■ Work to complete ■
Continue the biographical article on John W. Fishburne below, beginning immediately after its final sentence.

■ Source excerpt ■
Member of the U.S. House of Representatives from Virginia's 7th district
- In office March 4, 1931 – March 3, 1933
- Preceded by: Jacob A. Garber
- Succeeded by: A. Willis Robertson

Member of the Virginia House of Delegates for Albemarle and Charlottesville
- In office December 4, 1895 – December 1, 1897 Serving with William H. Boaz
- Preceded by: John S. Harris
- Succeeded by: William R. Duke

Personal details
- Born: March 8, 1868 Charlottesville, Virginia
- Died: June 24, 1937 (aged 69) Ivy Depot, Virginia
- Party: Democratic
- Alma mater: Washington and Lee University University of Virginia

= John W. Fishburne =

American politician

John Wood Fishburne (March 8, 1868 – June 24, 1937) was a Virginia Congressman and cousin to Congressmen Fontaine Maury Maverick and James Luther Slayden of Texas. The three men are related to the oceanographer, Matthew Fontaine Maury of Virginia.

■ Data on locating visible targets ■
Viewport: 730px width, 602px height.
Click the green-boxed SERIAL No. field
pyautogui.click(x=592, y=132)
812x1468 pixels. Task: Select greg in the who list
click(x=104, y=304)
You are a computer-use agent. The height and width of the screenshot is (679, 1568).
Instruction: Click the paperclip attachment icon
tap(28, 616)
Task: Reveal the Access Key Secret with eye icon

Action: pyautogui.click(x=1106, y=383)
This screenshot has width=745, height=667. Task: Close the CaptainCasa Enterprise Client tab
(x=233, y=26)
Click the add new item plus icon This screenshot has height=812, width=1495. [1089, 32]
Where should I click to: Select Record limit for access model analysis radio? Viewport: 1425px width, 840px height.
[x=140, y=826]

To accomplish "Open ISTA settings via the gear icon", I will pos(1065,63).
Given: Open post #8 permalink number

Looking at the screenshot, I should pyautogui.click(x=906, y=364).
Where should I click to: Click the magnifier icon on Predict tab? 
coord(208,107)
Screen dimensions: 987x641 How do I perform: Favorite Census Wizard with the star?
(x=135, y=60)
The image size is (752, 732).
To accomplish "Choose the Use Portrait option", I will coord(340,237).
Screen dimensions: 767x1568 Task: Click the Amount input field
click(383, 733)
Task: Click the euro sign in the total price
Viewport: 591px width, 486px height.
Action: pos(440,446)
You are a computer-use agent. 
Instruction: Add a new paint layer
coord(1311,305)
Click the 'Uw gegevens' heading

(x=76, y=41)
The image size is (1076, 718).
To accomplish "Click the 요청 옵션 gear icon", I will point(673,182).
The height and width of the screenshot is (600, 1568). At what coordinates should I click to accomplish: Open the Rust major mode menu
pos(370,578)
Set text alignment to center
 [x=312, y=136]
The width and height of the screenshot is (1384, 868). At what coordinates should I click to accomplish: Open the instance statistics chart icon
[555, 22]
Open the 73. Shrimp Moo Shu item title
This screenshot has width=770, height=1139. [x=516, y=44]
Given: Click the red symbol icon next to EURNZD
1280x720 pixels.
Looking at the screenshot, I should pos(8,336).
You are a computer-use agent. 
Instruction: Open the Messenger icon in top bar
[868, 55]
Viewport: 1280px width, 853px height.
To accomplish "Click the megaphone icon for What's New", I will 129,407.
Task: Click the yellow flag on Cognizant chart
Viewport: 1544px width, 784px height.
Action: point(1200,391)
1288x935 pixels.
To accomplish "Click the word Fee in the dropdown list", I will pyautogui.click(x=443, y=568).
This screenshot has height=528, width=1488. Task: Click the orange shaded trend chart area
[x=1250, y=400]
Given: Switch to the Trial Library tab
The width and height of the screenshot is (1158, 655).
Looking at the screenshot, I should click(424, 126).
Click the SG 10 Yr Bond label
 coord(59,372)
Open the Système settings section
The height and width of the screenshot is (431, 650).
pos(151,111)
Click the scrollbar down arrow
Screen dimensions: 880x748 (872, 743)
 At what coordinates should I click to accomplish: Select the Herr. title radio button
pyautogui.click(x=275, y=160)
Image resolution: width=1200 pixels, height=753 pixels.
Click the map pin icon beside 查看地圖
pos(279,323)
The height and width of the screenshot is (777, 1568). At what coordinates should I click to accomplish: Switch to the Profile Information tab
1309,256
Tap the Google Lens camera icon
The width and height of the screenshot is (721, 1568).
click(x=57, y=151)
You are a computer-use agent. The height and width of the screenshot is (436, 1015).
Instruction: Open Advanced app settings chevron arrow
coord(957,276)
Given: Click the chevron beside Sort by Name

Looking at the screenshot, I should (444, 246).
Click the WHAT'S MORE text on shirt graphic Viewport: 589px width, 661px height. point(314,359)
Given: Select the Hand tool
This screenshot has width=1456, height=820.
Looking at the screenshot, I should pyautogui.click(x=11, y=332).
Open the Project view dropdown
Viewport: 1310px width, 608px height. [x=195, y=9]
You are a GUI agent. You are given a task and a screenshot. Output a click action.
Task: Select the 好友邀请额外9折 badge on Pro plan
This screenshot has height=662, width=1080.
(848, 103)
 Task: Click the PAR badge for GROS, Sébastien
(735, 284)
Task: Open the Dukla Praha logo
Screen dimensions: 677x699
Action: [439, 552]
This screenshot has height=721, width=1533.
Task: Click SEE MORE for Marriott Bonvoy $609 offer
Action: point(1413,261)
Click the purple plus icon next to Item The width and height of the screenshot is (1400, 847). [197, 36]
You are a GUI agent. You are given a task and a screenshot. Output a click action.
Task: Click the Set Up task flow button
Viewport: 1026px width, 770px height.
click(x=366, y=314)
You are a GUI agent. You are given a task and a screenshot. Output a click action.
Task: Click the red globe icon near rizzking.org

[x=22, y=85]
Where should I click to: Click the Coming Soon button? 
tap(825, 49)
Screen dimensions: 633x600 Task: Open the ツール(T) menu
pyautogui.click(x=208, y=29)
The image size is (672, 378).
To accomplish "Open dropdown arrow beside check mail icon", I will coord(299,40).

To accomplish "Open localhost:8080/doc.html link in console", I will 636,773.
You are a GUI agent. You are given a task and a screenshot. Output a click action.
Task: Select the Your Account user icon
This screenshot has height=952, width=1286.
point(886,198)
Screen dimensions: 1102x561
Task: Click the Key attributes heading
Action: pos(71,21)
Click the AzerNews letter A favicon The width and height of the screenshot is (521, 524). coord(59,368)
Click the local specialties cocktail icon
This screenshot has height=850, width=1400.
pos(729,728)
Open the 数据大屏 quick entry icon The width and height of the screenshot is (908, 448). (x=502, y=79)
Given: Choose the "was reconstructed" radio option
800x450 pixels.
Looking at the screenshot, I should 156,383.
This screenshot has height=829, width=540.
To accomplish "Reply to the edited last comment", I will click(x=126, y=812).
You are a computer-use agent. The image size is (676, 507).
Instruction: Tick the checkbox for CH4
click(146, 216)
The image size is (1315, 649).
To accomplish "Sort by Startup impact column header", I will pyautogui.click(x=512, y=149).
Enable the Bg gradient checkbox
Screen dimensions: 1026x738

■ Output for this task ■
==Biography==
Fishburne was born near Albemarle County, Charlottesville, Virginia on March 8, 1868. He attended Pantops Academy, near Charlottesville, Va., and Washington and Lee University in Lexington, Virginia.

He taught at the Fishburne Military School in Waynesboro, Virginia, in 1886 and 1887. Fishburne graduated from the law department of the University of Virginia at Charlottesville in 1890; was admitted to the bar the same year; and commenced practice in Charlottesville.

He was also engaged in agricultural pursuits; served in the Virginia House of Delegates in 1895–1897; member of the Virginia State Library Board in 1904–1913; appointed judge of the eighth judicial circuit in 1913; subsequently elected by the legislature and served from 1913 until his resignation in 1930. Fishburne was elected as a Democrat to the 72nd United States Congress (March 4, 1931 – March 3, 1933). He was not a candidate for renomination in 1932 and resumed the practice of law.

Fishburne died in Ivy Depot, near Charlottesville, June 24, 1937. His interment was in Riverview Cemetery, Charlottesville.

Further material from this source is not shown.